Nesta terça-feira, 10, o plenário do Senado aprovou o PLC 76/18 (complementar), que permite a readmissão, no Simples Nacional, de microempreendedores individuais, micro e pequenas empresas que foram excluídos do regime especial em 1º de janeiro de 2018 por possuírem dívidas tributárias.

De acordo com o projeto, para retornarem ao Simples Nacional, as empresas deverão aderir ao Programa Especial de Regularização Tributária das Microempresas e Empresas de Pequeno Porte (Pert-SN), instituído pela lei complementar 162/18, que autoriza o refinanciamento das dívidas fiscas – Refis dessas empresas.

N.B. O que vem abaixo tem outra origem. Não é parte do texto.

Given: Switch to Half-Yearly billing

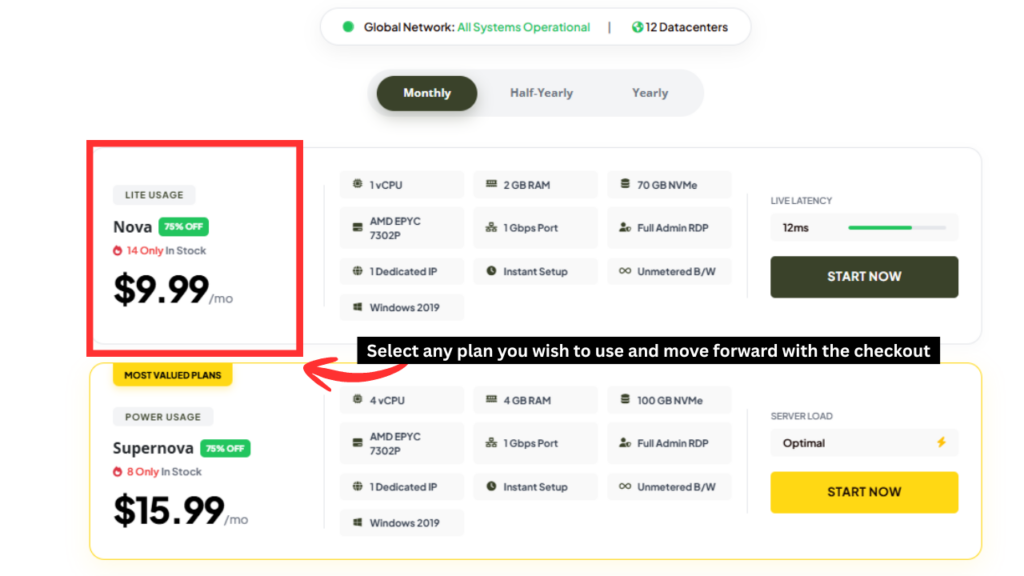Looking at the screenshot, I should click(541, 92).
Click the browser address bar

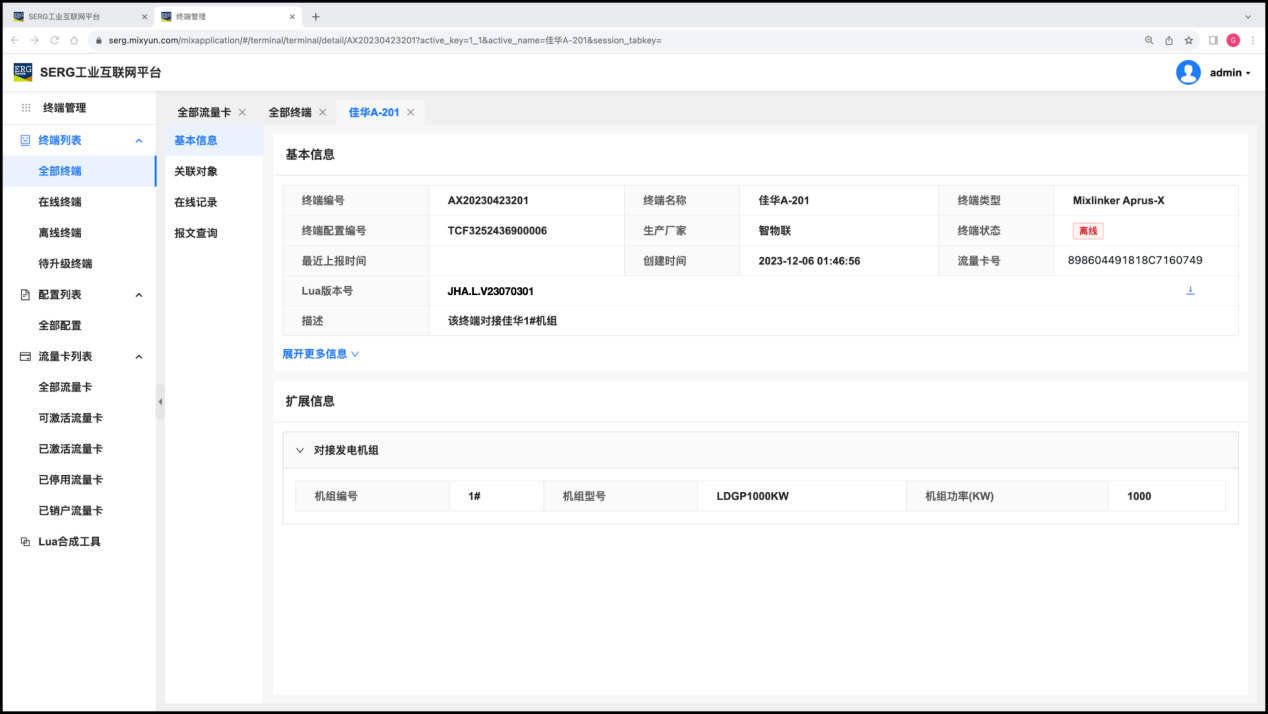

O PLC 76/18 é de autoria do deputado Federal Jorginho Mello e determina que, para ser reincluída no Simples Nacional, a empresa deverá solicitar a reinclusão, de forma extraordinária, em até 30 dias a partir da adesão ao Refis.

A proposta foi aprovada por 59 votos a favor, não havendo votos contrários ou abstenções.

Durante a votação no plenário, o relator da matéria do Senado, senador José Pimentel, afirmou que, em dezembro, o Congresso havia aprovado uma lei complementar para que micro e pequenas empresas pudessem refinanciar suas dívidas nos mesmos moldes que as grandes empresas, mas o texto acabou sendo vetado pelo presidente Michel Temer, gerando a exclusão de quase 500 mil empresas do Simples Nacional.

Depois, o veto foi derrubado pelo Congresso, reabrindo o direito de essas empresas aderirem ao programa de parcelamento das dívidas. Segundo o relator, até o dia 2 de julho, cerca de 215 mil empresas realizaram o pedido ao Refis para o parcelamento das dívidas e poderão retornar ao Simples Nacional por não se encontrarem mais com dívidas.